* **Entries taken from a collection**
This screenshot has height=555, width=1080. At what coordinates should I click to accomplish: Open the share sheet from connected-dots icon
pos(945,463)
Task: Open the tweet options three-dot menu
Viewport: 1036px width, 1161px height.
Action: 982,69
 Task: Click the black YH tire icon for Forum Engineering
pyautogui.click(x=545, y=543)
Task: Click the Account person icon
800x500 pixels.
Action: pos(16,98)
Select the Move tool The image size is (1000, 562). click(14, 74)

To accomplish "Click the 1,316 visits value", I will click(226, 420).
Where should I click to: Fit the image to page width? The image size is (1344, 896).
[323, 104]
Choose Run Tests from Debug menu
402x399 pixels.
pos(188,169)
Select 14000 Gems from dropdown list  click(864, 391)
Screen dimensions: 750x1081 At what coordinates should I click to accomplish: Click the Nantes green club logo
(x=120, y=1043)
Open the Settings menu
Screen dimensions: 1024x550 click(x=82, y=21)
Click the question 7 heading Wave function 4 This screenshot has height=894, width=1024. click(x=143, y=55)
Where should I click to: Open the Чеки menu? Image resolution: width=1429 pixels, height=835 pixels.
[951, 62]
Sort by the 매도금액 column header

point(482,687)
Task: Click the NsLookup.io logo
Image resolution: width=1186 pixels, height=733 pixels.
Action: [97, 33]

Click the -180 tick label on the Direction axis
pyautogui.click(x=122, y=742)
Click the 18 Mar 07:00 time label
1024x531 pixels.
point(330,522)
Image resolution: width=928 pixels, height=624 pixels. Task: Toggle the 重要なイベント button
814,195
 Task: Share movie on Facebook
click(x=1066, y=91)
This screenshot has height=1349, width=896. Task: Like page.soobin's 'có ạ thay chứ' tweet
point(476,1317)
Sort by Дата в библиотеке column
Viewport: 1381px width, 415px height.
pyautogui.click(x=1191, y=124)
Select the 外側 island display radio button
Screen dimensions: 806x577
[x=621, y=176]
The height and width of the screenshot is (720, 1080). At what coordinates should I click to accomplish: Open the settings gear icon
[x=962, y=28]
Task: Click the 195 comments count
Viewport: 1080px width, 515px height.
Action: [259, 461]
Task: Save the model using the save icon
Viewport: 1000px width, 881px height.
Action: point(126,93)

* **Instructions for the task**
Please give back all of the records exactly as written.

* **The completed task**
This screenshot has height=555, width=1080. At what coordinates should I click to accomplish: Open the share sheet from connected-dots icon
pos(945,463)
Task: Open the tweet options three-dot menu
Viewport: 1036px width, 1161px height.
Action: 982,69
 Task: Click the black YH tire icon for Forum Engineering
pyautogui.click(x=545, y=543)
Task: Click the Account person icon
800x500 pixels.
Action: pos(16,98)
Select the Move tool The image size is (1000, 562). click(14, 74)

To accomplish "Click the 1,316 visits value", I will click(226, 420).
Where should I click to: Fit the image to page width? The image size is (1344, 896).
[323, 104]
Choose Run Tests from Debug menu
402x399 pixels.
pos(188,169)
Select 14000 Gems from dropdown list  click(864, 391)
Screen dimensions: 750x1081 At what coordinates should I click to accomplish: Click the Nantes green club logo
(x=120, y=1043)
Open the Settings menu
Screen dimensions: 1024x550 click(x=82, y=21)
Click the question 7 heading Wave function 4 This screenshot has height=894, width=1024. click(x=143, y=55)
Where should I click to: Open the Чеки menu? Image resolution: width=1429 pixels, height=835 pixels.
[951, 62]
Sort by the 매도금액 column header

point(482,687)
Task: Click the NsLookup.io logo
Image resolution: width=1186 pixels, height=733 pixels.
Action: [97, 33]

Click the -180 tick label on the Direction axis
pyautogui.click(x=122, y=742)
Click the 18 Mar 07:00 time label
1024x531 pixels.
point(330,522)
Image resolution: width=928 pixels, height=624 pixels. Task: Toggle the 重要なイベント button
814,195
 Task: Share movie on Facebook
click(x=1066, y=91)
This screenshot has height=1349, width=896. Task: Like page.soobin's 'có ạ thay chứ' tweet
point(476,1317)
Sort by Дата в библиотеке column
Viewport: 1381px width, 415px height.
pyautogui.click(x=1191, y=124)
Select the 外側 island display radio button
Screen dimensions: 806x577
[x=621, y=176]
The height and width of the screenshot is (720, 1080). At what coordinates should I click to accomplish: Open the settings gear icon
[x=962, y=28]
Task: Click the 195 comments count
Viewport: 1080px width, 515px height.
Action: [259, 461]
Task: Save the model using the save icon
Viewport: 1000px width, 881px height.
Action: point(126,93)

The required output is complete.